The appeal came during a high-level panel session titled “Decentralizing Climate Action: Unlocking Local Governments’ Role in Climate Finance,” held at the Institute of Business Administration (IBA), Karachi, as part of Day 3 of Climate Week Karachi (CWK).

Jointly organized by the Centre for Business and Economic Research (CBER), IBA, and Transparency International Pakistan with support from the Climate Action Center (CAC), the session focused on how shifting financial authority closer to cities and districts can accelerate climate adaptation and improve on-ground implementation, according to a press release issued.

Distinguished panelists included Khurram Schehzad, Advisor to the Finance Minister; Khalid Waleed of the Sustainable Development Policy Institute; Kashif Ali from Transparency International Pakistan; Zubair Channa, Secretary, Sindh Environment; climate finance expert Ali Tauqeer Sheikh; Imtiaz Bhatti, Director General at the Provincial Ombudsman’s Secretariat, Karachi; Prof. Lubna Naz, Director CBER-IBA; Sahar Arshad, Assistant Professor at IBA; Shahid Javed, economist at the State Bank of Pakistan; and Naveed Bhutto, Maternal and Child Nutrition Expert and Technical Lead Public Health (NUSP, Sindh), supported by the World Bank.

Khurram Schehzad stressed the urgency of relocating climate governance and finance closer to communities most vulnerable to climate risks. He observed that while international discussions often revolve around pledges and frameworks, real resilience depends on execution, financial access, and last-mile delivery.

He added that Pakistan must move beyond strategy papers toward scalable financing solutions enabling households, farmers, micro, small and medium enterprises (MSMEs), and local governments to invest in resilience.

Highlighting recent federal initiatives, Khurram Schehzad outlined five priority pathways for expanding access to climate finance.

Climate-smart agricultural lending for smallholders through digital, collateral-free models; financing for household and MSME energy transition including electric mobility, efficient appliances, and distributed solarization; affordable climate-resilient housing; outcomes- and results-based instruments such as social and skills impact bonds to attract private capital; and risk-sharing mechanisms supported by digital public infrastructure to reduce banking sector exposure and accelerate investment.

The discussion identified three major priorities for strengthening localized climate action.

Panelists called for institutional frameworks that allow capable local administrations to directly access climate funds, including decentralized approval systems and stronger use of localized vulnerability data for evidence-based planning.

Participants also pointed to structural gaps between community needs, provincial planning, and national commitments, recommending reforms to planning tools particularly simplifying the PC-1 process to ensure small-scale adaptation projects can be implemented more efficiently.

Emphasis was also placed on converting governance reforms into bankable opportunities through innovative instruments such as the National Climate Resilience Fund, blended finance windows, and Nature-Based Solutions, including the proposed Sindh Coastal Resilience Bond and mangrove-linked carbon credits.

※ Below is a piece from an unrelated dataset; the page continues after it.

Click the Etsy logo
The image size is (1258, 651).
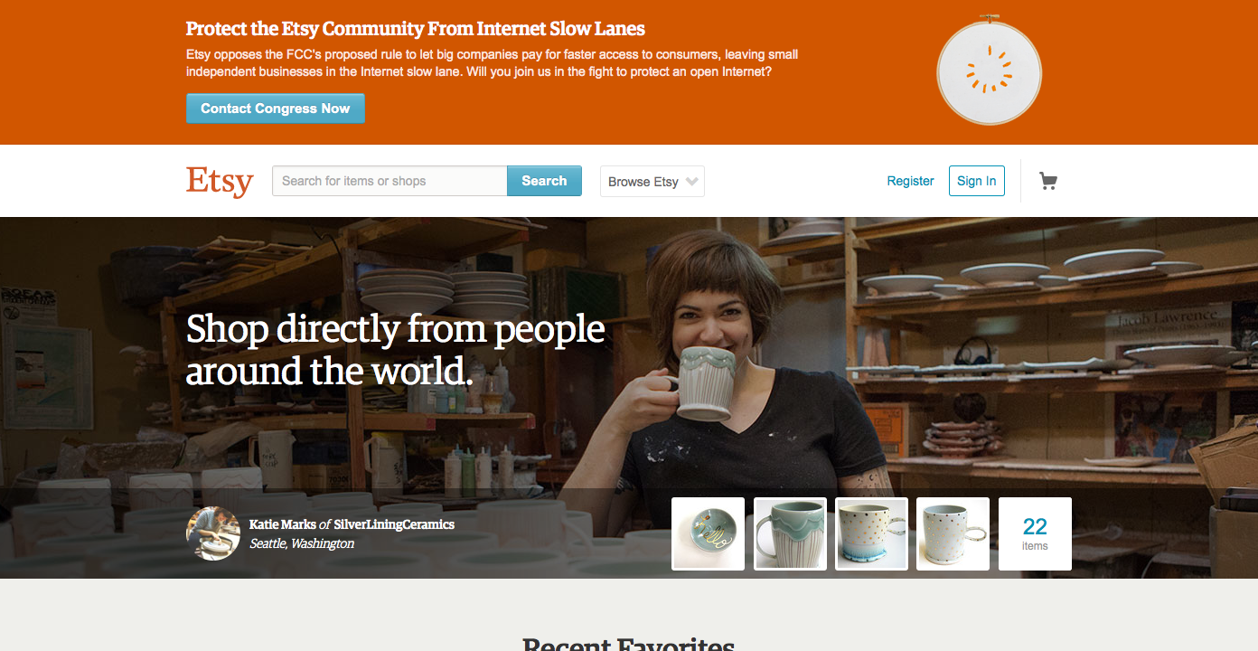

De-risking private investment was described as critical to mobilizing commercial finance for community-level projects.

The panel further highlighted two urgent challenges for Pakistan’s climate finance roadmap.

The rapid, largely organic transition toward solar energy requires structured de-risking mechanisms so local governments can support community solar grids while ensuring equitable access.

Additionally, speakers stressed the need for rapid-response liquidity frameworks to enable local administrations to access emergency funding during floods, heatwaves, and other extreme weather events.

The role of academia was also highlighted, with IBA Karachi through CBER  reaffirming its commitment to advancing evidence-based policymaking by converting dialogue into actionable research, refined concept notes, and policy-relevant outputs.

The session concluded with a call for sustained collaboration among government institutions, academia, civil society, and development partners to promote locally driven, execution-focused, and finance-enabled climate action across Pakistan.